Li et al. used CT for visceral fat quantification, while this method provides robust data on adipose tissue distribution; it does not directly measure hepatic steatosis. Incorporating liver fat quantification, through MRI-derived proton density fat fraction or controlled attenuation parameter (CAP) using transient elastography, could further improve understanding of the relationship between visceral adiposity and hepatic outcomes in PBC [9, 10].
We appreciate the authors' suggestion to target visceral obesity as a therapeutic strategy in PBC. Lifestyle interventions, pharmacological approaches targeting visceral adiposity or combined treatments addressing both PBC and MASLD could offer significant benefits. Prospective studies evaluating these interventions are crucial for refining management strategies for PBC patients with metabolic dysfunction.

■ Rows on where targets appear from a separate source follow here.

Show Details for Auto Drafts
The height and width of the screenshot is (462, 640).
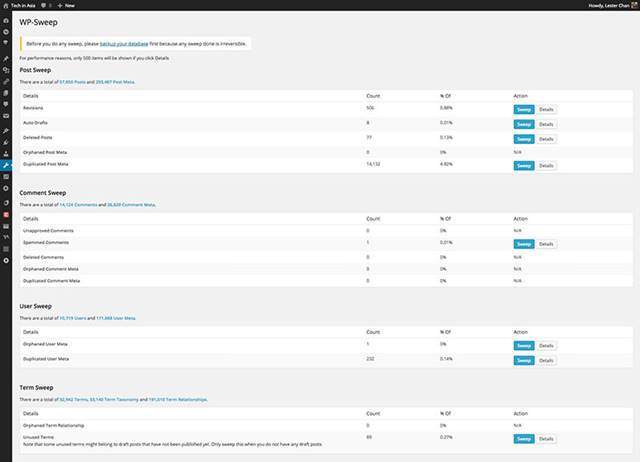tap(546, 124)
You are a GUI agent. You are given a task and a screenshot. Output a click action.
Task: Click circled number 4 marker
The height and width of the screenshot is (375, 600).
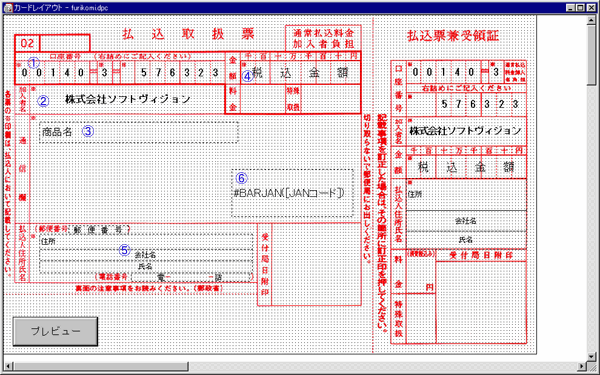[x=248, y=76]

Finally, the letter by Li et al. highlights the PBC complexity in the context of visceral adiposity and MASLD. Their findings complement ours and emphasise the need for a multidimensional approach to managing PBC patients with metabolic comorbidities. Future collaborative efforts should integrate imaging, histological and clinical data to gain insights into this challenging patient population.
中文翻译:
信件:基于计算机断层扫描的原发性胆汁性胆管炎无反应患者中内脏肥胖的患病率增加——作者回复
我们感谢 Li 等人对我们关于原发性胆汁性胆管炎 (PBC) 和代谢功能障碍相关脂肪性肝病 (MASLD) 之间重叠的研究的兴趣 [1]。他们的信强调了通过计算机断层扫描 (CT) 测量的内脏肥胖是 PBC 患者对熊去氧胆酸 (UDCA) 无反应的潜在原因 [2]。我们欣赏他们的工作,强调内脏肥胖在 MASLD 中的作用及其与 PBC 的相关性。

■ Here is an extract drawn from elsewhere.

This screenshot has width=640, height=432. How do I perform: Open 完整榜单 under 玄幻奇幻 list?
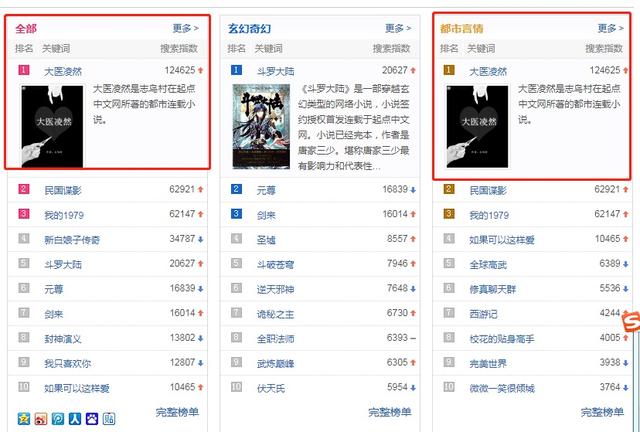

在我们的研究中,组织学证实的肝脂肪变性是 PBC 结果恶化的关键因素,包括对 UDCA 的反应降低。我们同意内脏脂肪作为肝脂肪变性的驱动因素,可能起着至关重要的作用 [3]。虽然作者使用 CT 来量化内脏肥胖,但我们的研究依赖于肝活检来直接评估脂肪变性和纤维化。未来的研究将 CT 或 MRI 等先进成像技术与组织学数据相结合,可以更好地探索内脏肥胖、肝脂肪变性和 PBC 结果之间的相互作用。
作者强调,内脏肥胖会诱发全身炎症并改变肝脏-脂肪组织相互作用,可能会使 MASLD 及其对 PBC 的影响恶化。这与将内脏肥胖与免疫细胞浸润增加联系起来的发现一致,特别是促炎巨噬细胞,它放大了炎症 [4, 5]。我们的研究结果表明,脂肪变性与 PBC 患者较差的预后指数和较高的肝脏相关死亡率独立相关 [1]。内脏脂肪的全身效应,包括胰岛素抵抗、血脂异常和促炎细胞因子释放,可能会加重 PBC-MASLD 重叠病例的肝损伤 [5]。

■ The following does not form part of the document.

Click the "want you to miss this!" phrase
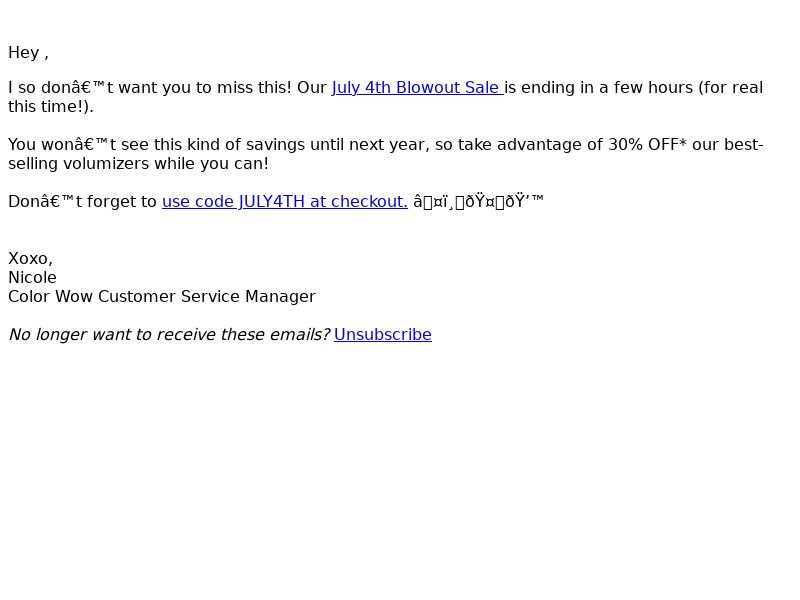The image size is (800, 600). click(205, 87)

我们的多变量分析调整了 DM2 、 BMI 、血脂异常和其他代谢危险因素,但脂肪变性仍然是不良结局的独立预测因子。探索 CT 测量的内脏肥胖是否提供传统风险因素和组织学之外的额外预后价值将很有价值。然而,BMI 和内脏脂肪测量都有局限性,因为它们可能与肝脏脂肪含量或肝脏炎症没有直接关系。肝脏脂肪是各种疾病的优越生物标志物,与晚期肝纤维化和代谢并发症(如胰岛素抵抗、糖尿病和 VLDL-甘油三酯分泌增加)更密切相关 [6-8]。
Li 等人使用 CT 进行内脏脂肪定量,而这种方法提供了有关脂肪组织分布的可靠数据;它不直接测量肝脏脂肪变性。通过 MRI 衍生的质子密度脂肪分数或使用瞬时弹性成像的受控衰减参数 (CAP) 进行肝脏脂肪量化,可以进一步提高对 PBC 内脏肥胖与肝脏结局之间关系的理解 [9, 10]。
我们感谢作者关于将内脏肥胖作为 PBC 治疗策略的建议。生活方式干预、针对内脏肥胖的药物方法或针对 PBC 和 MASLD 的联合治疗可能会带来显着的好处。评估这些干预措施的前瞻性研究对于完善代谢功能障碍 PBC 患者的管理策略至关重要。
最后,Li 等人的信强调了内脏肥胖和 MASLD 背景下的 PBC 复杂性。他们的发现补充了我们的研究结果,并强调了采用多维方法来管理患有代谢合并症的 PBC 患者的必要性。未来的合作工作应整合成像、组织学和临床数据,以深入了解这一具有挑战性的患者群体。